## [TASK DETAILS]
Reproduce the records below, changing each "screenshot" to "capture" and leaving everything else as it is.

## [TASK MATERIAL]
========================

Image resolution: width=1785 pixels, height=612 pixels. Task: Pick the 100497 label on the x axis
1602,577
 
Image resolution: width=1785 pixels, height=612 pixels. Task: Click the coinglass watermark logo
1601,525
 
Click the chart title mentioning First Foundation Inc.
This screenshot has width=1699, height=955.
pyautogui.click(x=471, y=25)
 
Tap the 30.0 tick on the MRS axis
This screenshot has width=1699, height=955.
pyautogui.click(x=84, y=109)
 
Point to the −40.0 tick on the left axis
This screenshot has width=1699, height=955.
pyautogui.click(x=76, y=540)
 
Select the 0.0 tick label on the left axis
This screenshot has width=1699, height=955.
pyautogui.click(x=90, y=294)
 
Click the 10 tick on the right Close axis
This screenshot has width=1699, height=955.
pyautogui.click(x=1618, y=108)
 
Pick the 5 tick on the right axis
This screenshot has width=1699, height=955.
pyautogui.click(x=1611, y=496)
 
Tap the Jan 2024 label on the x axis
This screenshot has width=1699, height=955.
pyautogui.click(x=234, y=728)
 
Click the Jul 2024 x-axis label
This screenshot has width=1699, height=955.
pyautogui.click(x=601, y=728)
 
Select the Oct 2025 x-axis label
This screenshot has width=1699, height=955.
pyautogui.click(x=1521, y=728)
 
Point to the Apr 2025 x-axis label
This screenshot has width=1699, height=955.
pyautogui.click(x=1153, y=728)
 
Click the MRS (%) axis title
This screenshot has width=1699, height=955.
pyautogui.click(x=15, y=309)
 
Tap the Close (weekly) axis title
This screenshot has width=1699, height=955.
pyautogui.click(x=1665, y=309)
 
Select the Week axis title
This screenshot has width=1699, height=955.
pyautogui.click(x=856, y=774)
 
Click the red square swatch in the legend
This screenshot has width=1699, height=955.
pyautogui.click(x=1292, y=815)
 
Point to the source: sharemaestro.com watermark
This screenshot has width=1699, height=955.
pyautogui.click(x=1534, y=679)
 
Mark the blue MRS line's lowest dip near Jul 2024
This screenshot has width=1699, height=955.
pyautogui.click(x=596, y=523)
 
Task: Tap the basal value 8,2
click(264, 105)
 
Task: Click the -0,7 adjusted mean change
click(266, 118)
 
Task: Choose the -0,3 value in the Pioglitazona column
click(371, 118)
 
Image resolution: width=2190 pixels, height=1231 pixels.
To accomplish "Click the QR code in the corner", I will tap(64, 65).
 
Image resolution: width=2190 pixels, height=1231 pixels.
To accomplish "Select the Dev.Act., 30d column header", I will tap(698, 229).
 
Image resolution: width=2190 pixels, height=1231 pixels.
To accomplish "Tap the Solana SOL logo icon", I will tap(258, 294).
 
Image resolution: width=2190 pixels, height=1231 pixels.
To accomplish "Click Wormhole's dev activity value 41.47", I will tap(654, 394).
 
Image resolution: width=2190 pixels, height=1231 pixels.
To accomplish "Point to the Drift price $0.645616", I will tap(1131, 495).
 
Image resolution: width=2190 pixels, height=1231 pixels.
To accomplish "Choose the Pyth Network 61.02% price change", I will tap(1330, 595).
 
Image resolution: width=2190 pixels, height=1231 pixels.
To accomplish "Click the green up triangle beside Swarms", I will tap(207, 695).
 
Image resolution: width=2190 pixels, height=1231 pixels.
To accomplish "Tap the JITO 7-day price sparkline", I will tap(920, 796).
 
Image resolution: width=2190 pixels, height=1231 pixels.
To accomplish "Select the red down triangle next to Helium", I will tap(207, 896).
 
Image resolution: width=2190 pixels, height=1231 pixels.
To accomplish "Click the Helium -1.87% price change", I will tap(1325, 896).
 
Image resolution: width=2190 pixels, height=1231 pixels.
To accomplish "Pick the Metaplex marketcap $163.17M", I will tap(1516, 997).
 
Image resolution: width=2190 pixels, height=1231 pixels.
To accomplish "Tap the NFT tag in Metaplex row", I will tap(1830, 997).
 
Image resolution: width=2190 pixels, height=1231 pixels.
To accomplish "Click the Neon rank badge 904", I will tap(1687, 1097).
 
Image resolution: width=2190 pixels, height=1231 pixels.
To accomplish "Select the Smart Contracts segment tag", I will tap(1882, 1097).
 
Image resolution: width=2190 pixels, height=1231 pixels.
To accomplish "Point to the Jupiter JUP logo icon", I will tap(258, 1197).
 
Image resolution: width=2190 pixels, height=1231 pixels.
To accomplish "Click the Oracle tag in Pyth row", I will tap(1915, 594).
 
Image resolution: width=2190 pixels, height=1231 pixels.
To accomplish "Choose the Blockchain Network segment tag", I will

========================

## [RESULT OF THIS TASK]
Image resolution: width=1785 pixels, height=612 pixels. Task: Pick the 100497 label on the x axis
1602,577
 
Image resolution: width=1785 pixels, height=612 pixels. Task: Click the coinglass watermark logo
1601,525
 
Click the chart title mentioning First Foundation Inc.
This capture has width=1699, height=955.
pyautogui.click(x=471, y=25)
 
Tap the 30.0 tick on the MRS axis
This capture has width=1699, height=955.
pyautogui.click(x=84, y=109)
 
Point to the −40.0 tick on the left axis
This capture has width=1699, height=955.
pyautogui.click(x=76, y=540)
 
Select the 0.0 tick label on the left axis
This capture has width=1699, height=955.
pyautogui.click(x=90, y=294)
 
Click the 10 tick on the right Close axis
This capture has width=1699, height=955.
pyautogui.click(x=1618, y=108)
 
Pick the 5 tick on the right axis
This capture has width=1699, height=955.
pyautogui.click(x=1611, y=496)
 
Tap the Jan 2024 label on the x axis
This capture has width=1699, height=955.
pyautogui.click(x=234, y=728)
 
Click the Jul 2024 x-axis label
This capture has width=1699, height=955.
pyautogui.click(x=601, y=728)
 
Select the Oct 2025 x-axis label
This capture has width=1699, height=955.
pyautogui.click(x=1521, y=728)
 
Point to the Apr 2025 x-axis label
This capture has width=1699, height=955.
pyautogui.click(x=1153, y=728)
 
Click the MRS (%) axis title
This capture has width=1699, height=955.
pyautogui.click(x=15, y=309)
 
Tap the Close (weekly) axis title
This capture has width=1699, height=955.
pyautogui.click(x=1665, y=309)
 
Select the Week axis title
This capture has width=1699, height=955.
pyautogui.click(x=856, y=774)
 
Click the red square swatch in the legend
This capture has width=1699, height=955.
pyautogui.click(x=1292, y=815)
 
Point to the source: sharemaestro.com watermark
This capture has width=1699, height=955.
pyautogui.click(x=1534, y=679)
 
Mark the blue MRS line's lowest dip near Jul 2024
This capture has width=1699, height=955.
pyautogui.click(x=596, y=523)
 
Task: Tap the basal value 8,2
click(264, 105)
 
Task: Click the -0,7 adjusted mean change
click(266, 118)
 
Task: Choose the -0,3 value in the Pioglitazona column
click(371, 118)
 
Image resolution: width=2190 pixels, height=1231 pixels.
To accomplish "Click the QR code in the corner", I will tap(64, 65).
 
Image resolution: width=2190 pixels, height=1231 pixels.
To accomplish "Select the Dev.Act., 30d column header", I will tap(698, 229).
 
Image resolution: width=2190 pixels, height=1231 pixels.
To accomplish "Tap the Solana SOL logo icon", I will tap(258, 294).
 
Image resolution: width=2190 pixels, height=1231 pixels.
To accomplish "Click Wormhole's dev activity value 41.47", I will tap(654, 394).
 
Image resolution: width=2190 pixels, height=1231 pixels.
To accomplish "Point to the Drift price $0.645616", I will tap(1131, 495).
 
Image resolution: width=2190 pixels, height=1231 pixels.
To accomplish "Choose the Pyth Network 61.02% price change", I will tap(1330, 595).
 
Image resolution: width=2190 pixels, height=1231 pixels.
To accomplish "Click the green up triangle beside Swarms", I will tap(207, 695).
 
Image resolution: width=2190 pixels, height=1231 pixels.
To accomplish "Tap the JITO 7-day price sparkline", I will tap(920, 796).
 
Image resolution: width=2190 pixels, height=1231 pixels.
To accomplish "Select the red down triangle next to Helium", I will tap(207, 896).
 
Image resolution: width=2190 pixels, height=1231 pixels.
To accomplish "Click the Helium -1.87% price change", I will tap(1325, 896).
 
Image resolution: width=2190 pixels, height=1231 pixels.
To accomplish "Pick the Metaplex marketcap $163.17M", I will tap(1516, 997).
 
Image resolution: width=2190 pixels, height=1231 pixels.
To accomplish "Tap the NFT tag in Metaplex row", I will tap(1830, 997).
 
Image resolution: width=2190 pixels, height=1231 pixels.
To accomplish "Click the Neon rank badge 904", I will tap(1687, 1097).
 
Image resolution: width=2190 pixels, height=1231 pixels.
To accomplish "Select the Smart Contracts segment tag", I will tap(1882, 1097).
 
Image resolution: width=2190 pixels, height=1231 pixels.
To accomplish "Point to the Jupiter JUP logo icon", I will tap(258, 1197).
 
Image resolution: width=2190 pixels, height=1231 pixels.
To accomplish "Click the Oracle tag in Pyth row", I will tap(1915, 594).
 
Image resolution: width=2190 pixels, height=1231 pixels.
To accomplish "Choose the Blockchain Network segment tag", I will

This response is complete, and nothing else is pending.